===== Listed entries =====

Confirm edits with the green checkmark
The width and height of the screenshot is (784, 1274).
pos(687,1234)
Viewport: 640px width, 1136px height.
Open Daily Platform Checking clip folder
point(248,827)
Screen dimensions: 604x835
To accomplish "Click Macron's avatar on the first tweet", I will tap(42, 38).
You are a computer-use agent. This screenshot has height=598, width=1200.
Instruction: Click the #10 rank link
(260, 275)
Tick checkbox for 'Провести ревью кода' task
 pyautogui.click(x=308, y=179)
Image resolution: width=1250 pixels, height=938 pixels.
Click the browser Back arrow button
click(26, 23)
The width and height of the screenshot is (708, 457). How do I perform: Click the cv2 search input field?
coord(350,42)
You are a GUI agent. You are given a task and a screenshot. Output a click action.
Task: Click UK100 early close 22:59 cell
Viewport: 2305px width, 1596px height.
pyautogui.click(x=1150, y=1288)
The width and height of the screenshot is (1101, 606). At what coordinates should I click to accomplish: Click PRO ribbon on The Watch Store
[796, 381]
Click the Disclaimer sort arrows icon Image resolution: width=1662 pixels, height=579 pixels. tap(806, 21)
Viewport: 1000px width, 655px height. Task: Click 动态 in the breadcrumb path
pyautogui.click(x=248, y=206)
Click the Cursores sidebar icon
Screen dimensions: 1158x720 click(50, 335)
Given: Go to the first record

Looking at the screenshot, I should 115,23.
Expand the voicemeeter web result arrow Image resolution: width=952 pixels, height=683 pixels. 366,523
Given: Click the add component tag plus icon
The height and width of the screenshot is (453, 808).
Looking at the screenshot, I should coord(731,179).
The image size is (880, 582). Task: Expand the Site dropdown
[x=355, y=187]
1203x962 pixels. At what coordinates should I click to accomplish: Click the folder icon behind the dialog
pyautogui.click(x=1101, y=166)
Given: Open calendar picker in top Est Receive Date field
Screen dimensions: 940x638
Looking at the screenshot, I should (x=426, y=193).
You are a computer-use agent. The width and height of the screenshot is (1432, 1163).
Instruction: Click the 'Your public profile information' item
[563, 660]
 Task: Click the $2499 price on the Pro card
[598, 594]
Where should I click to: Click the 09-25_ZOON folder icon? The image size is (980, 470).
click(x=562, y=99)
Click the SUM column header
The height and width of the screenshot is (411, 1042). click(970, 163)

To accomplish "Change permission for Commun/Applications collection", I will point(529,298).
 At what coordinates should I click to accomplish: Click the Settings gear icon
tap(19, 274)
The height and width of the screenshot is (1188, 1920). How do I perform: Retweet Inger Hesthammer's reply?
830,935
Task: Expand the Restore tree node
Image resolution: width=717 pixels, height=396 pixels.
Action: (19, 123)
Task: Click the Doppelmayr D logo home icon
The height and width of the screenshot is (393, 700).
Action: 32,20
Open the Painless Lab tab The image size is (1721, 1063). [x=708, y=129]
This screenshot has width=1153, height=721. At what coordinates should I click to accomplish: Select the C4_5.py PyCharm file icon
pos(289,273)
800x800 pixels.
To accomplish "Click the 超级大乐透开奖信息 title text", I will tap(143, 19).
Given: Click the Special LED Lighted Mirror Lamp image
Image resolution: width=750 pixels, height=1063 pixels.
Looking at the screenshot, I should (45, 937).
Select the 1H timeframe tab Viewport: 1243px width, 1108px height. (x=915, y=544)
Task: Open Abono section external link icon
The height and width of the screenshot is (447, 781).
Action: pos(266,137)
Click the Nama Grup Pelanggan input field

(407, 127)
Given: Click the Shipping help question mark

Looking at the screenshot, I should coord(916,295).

=====

When a line in the records contains the string "agent", it counts; state how many lines count, with no other words.

3